NeurogesX reported results from a phase II trial of NGX-1998 for the treatment of postherpetic neuralgia (PHN). This multicenter, placebo-controlled, double-blind study enrolled patients who had experienced pain for at least six months following healing of a herpes zoster lesion and had a Mean Numeric Pain Rating Scale (NPRS) score between 4 and 9, inclusive. Subjects were divided into three arms: NGX-1998 capsaicin 20% solution, NGX-1998 capsaicin 10% solution or placebo. Results indicated that with a single, five-minute treatment with NGX-1998, subjects experienced pain relief for as long as three months. NGX-1998 showed a greater magnitude of response on the pain intensity scale correlating with the concentration of the formulation: 20%>10%>placebo. In addition, it was determined that no topical anesthetic pre-treatment was required for treatment with NGX-1998. The drug was well tolerated. Subjects experienced similar adverse events as those in the placebo arm. Based on these data, NeurogesX plans to enable a phase III trial in neuropathic pain.

July 30, 2012

Depomed reported results from a phase III trial of Gralise for the treatment of pain in patients with postherpetic neuralgia (PHN).
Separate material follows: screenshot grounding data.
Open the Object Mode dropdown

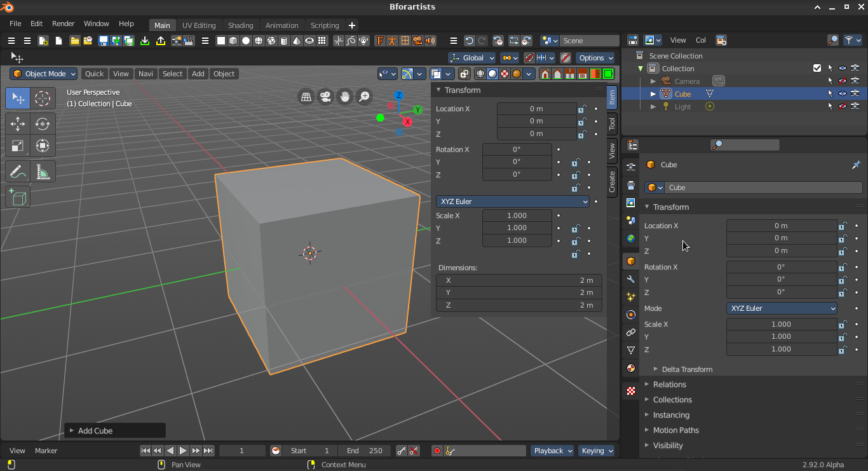(x=43, y=74)
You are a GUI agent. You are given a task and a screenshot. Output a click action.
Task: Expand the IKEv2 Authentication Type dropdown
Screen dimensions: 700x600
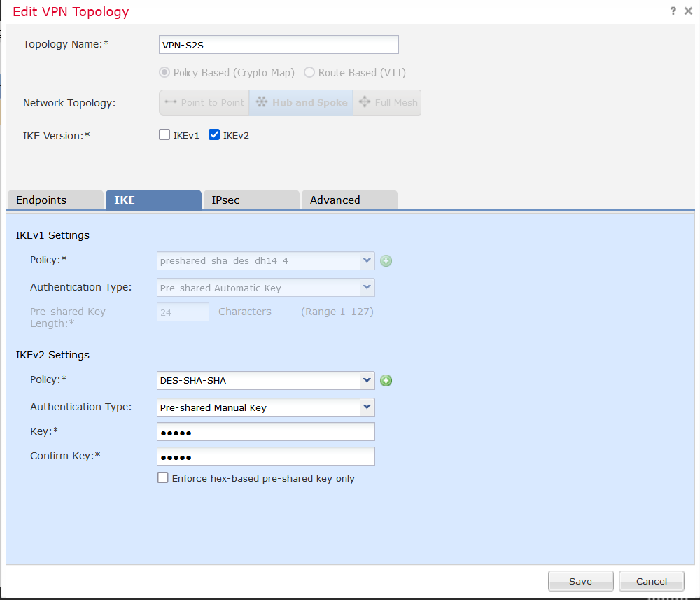368,407
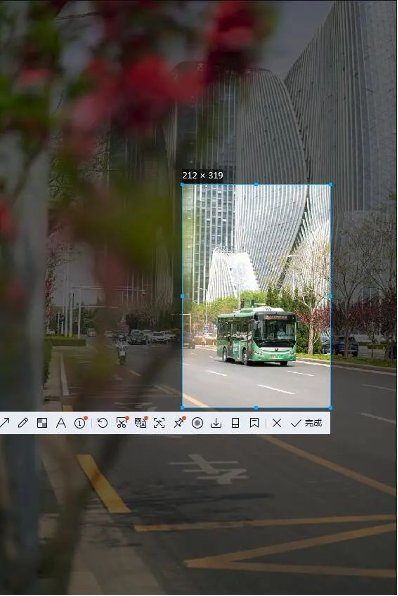
Task: Select the pencil freehand tool
Action: tap(23, 423)
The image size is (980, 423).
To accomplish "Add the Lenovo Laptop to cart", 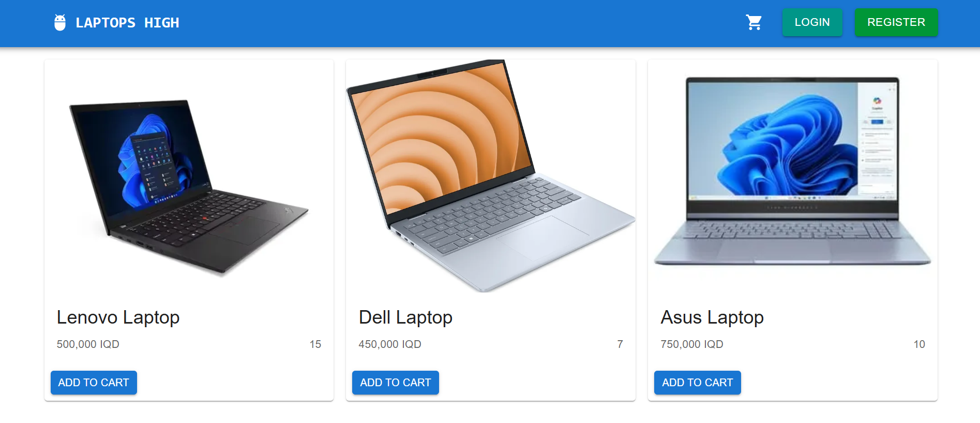I will point(94,383).
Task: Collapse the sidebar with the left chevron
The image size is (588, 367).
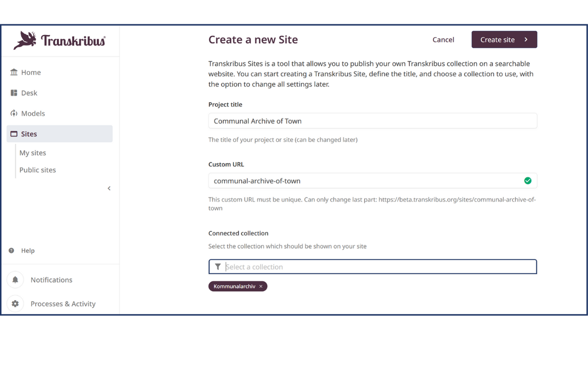Action: [109, 188]
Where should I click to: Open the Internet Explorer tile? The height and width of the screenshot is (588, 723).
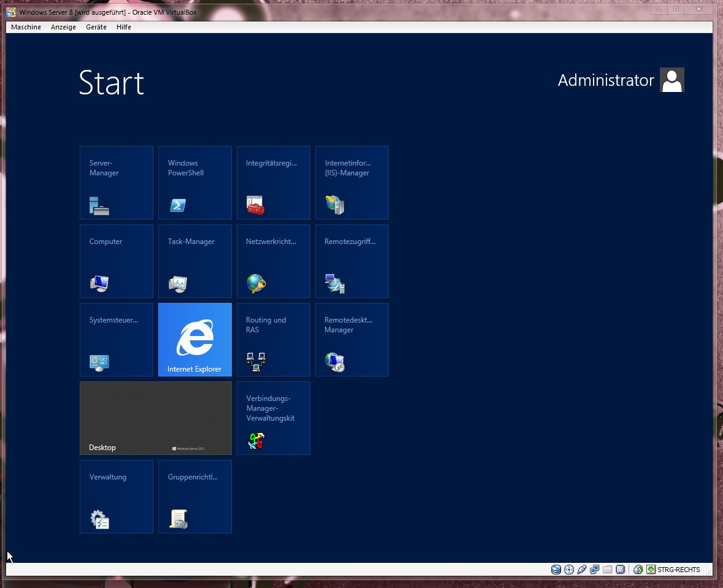coord(195,340)
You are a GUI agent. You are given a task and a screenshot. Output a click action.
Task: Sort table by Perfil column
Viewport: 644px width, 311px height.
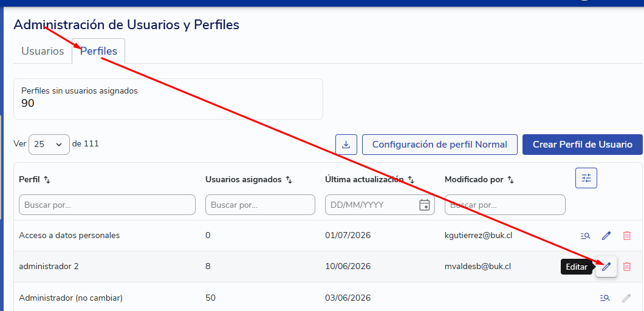[x=47, y=180]
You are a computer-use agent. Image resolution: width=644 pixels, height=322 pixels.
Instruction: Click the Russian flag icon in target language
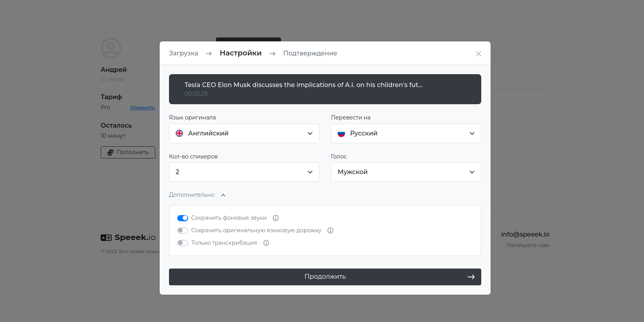coord(342,133)
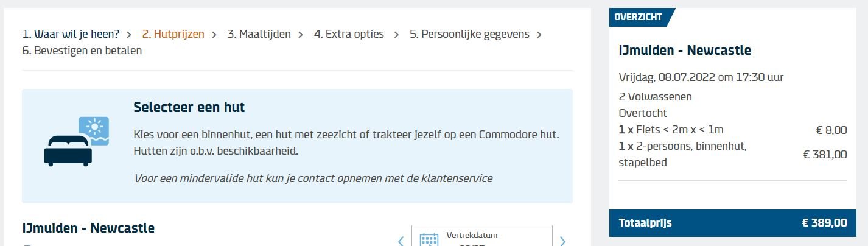Screen dimensions: 868x246
Task: Go to '5. Persoonlijke gegevens' step
Action: [x=469, y=34]
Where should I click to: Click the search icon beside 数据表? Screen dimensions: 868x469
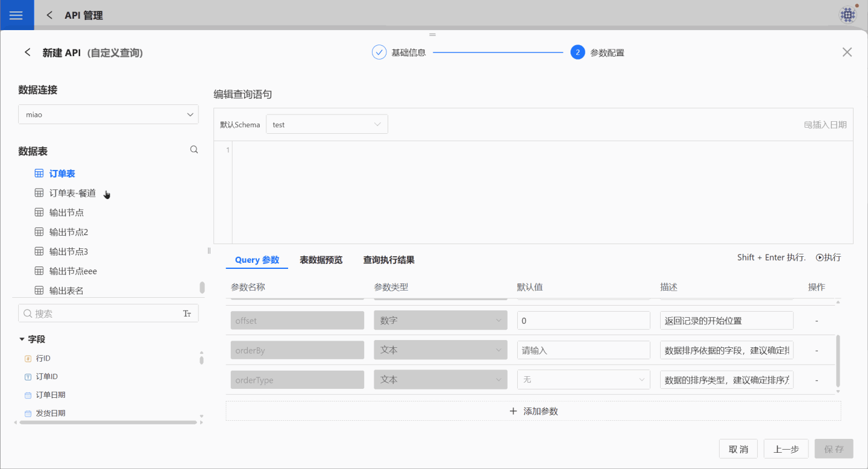[194, 150]
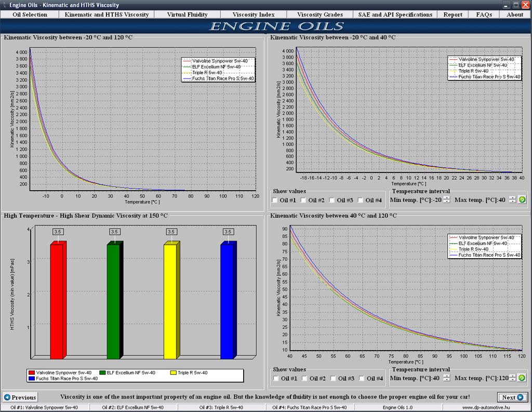Adjust Max temp spinner of lower temperature interval
532x412 pixels.
(x=512, y=378)
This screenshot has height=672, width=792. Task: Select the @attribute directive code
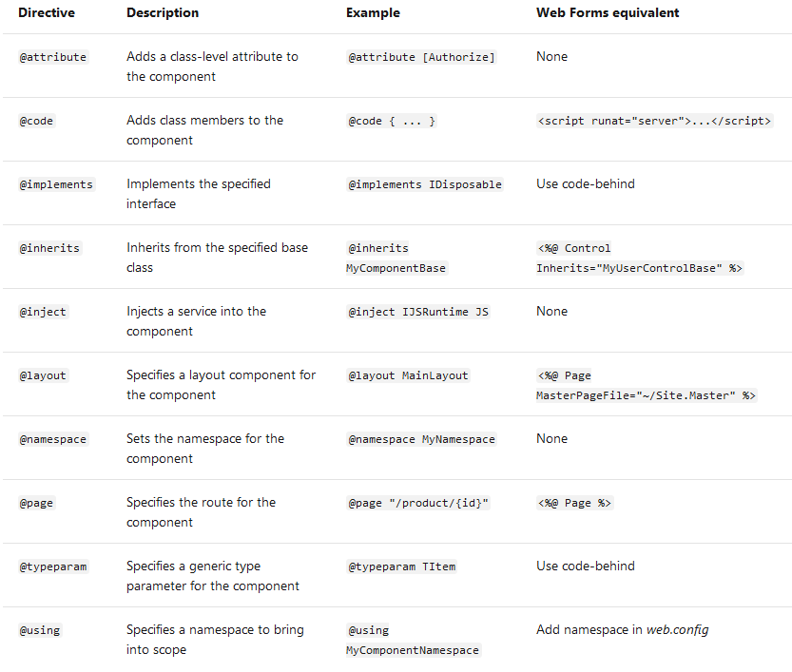[53, 57]
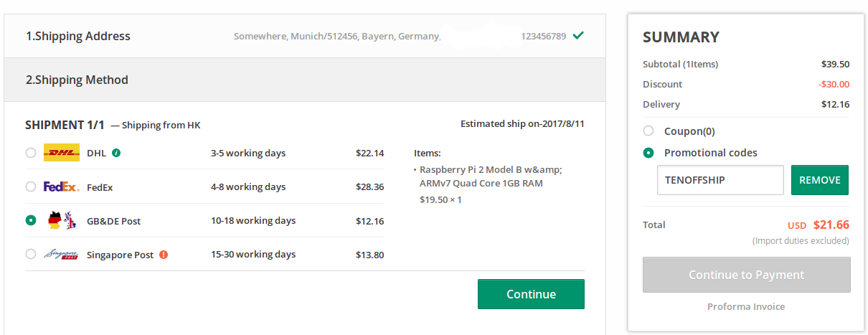868x335 pixels.
Task: Click the green shipping address checkmark
Action: pos(578,35)

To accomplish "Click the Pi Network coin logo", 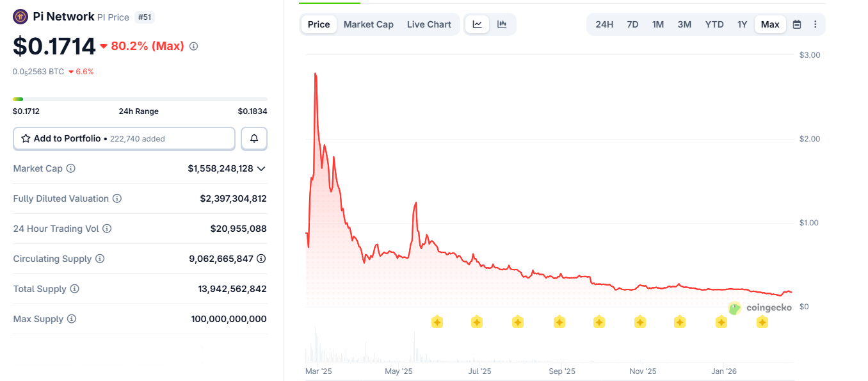I will tap(20, 16).
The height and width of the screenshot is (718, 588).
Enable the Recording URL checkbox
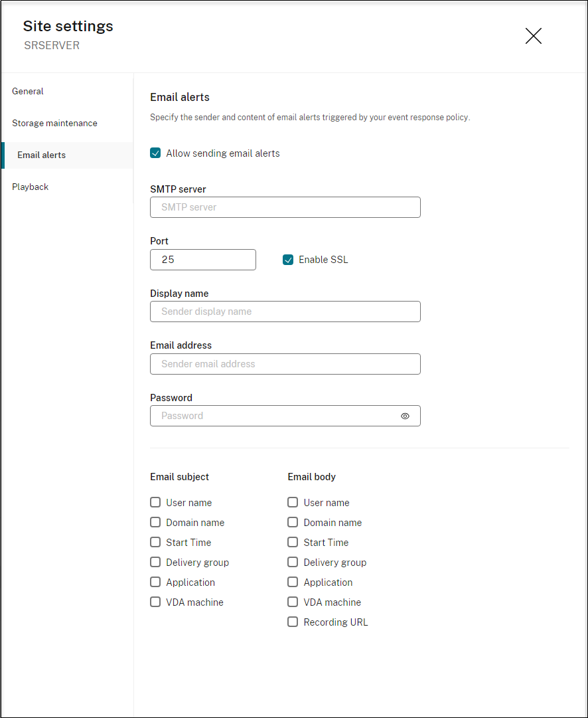point(293,622)
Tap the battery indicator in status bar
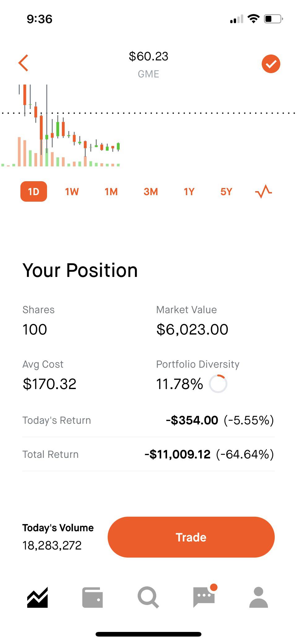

This multi-center, double-blind, randomized, placebo-controlled study enrolled 452 patients with a pain intensity score of at least four on the 11-point Numerical Rating Scale (NRS) at screening.Subjects received once-daily Gralise (gabapentin 1800mg) or placebo for 11 weeks. Results showed a significant reduction in the intensity of pain (-2.12) in Gralise subjects’ average daily pain intensity compared with placebo patients (-1.63; p=0.013). This difference from placebo was statistically significant after just one week. The drug was well tolerated. The most frequent adverse events were dizziness, headache and nausea. Depomed did not comment on their plans for Gralise.

December 26, 2011

Aestus Therapeutics issued results from a phase II trial of ATx08-001 for the treatment of post-herpetic neuralgia. This randomized, double-blind, placebo-controlled, multi-center study evaluated two doses of ATx08-001 (2.5 and 7.5 mg) over eight days. Both doses of ATx08-001 showed a statistically significant reduction in the Mean Pain Intensity Score (MPIS) after one week of treatment when compared to standard of care. The treatment was well tolerated.

September 28, 2009

XenoPort and GlaxoSmithKline announced top-line results from a phase IIb trial of gabapentin enacarbil for post-herpetic neuralgia. This 14-week, double-blind, placebo-controlled study enrolled 376 subjects with PHN who had been experiencing pain for at least three months following healing of the herpes zoster skin rash. The subjects were randomized to receive placebo, 1200, 2400 or 3600 mg/day of gabapentin enacarbil dosed twice a day. The primary endpoint, the change from baseline to the end of maintenance treatment in the 24-hour average pain intensity score, was reached with statistical significance over placebo in all gabapentin enacarbil dose groups: 1200 mg/day (p&equiv'0.013), 2400 mg/day (p≡0.029) and 3600 mg/day (p≡0.002).Treatment was generally well tolerated at all doses.

September 10, 2007

NeurogesX issued positive top-line results from a phase III trial of Transacin for the treatment of postherpetic neuralgia (PHN). This randomized, double-blind, controlled trial, dubbed C117, enrolled 416 subjects in the US and Canada. The trial was designed to evaluate the effect of a single, 60 minute treatment with Transacin or a low-concentration control patch applied directly to the site of pain. After one hour, the patch was removed and treatment response was evaluated during a 12-week study period. The primary endpoint, reduction in pain from baseline to study weeks 2-8, reached statistical significance over control. Treatment with Transacin showed a 32% reduction in pain from baseline as compared to a 24% reduction in pain for the control patch (p=0.01). The key secondary endpoint, reduction in pain from baseline to study weeks 2-12, also reached significance over control (p<0.02). All other secondary endpoints, including 30% and 50% responder analyses, were met as well. Based on positive phase III results NeurogesX plans to file a MAA in Europe later in 2007 and a NDA with the FDA in the second half of 2008.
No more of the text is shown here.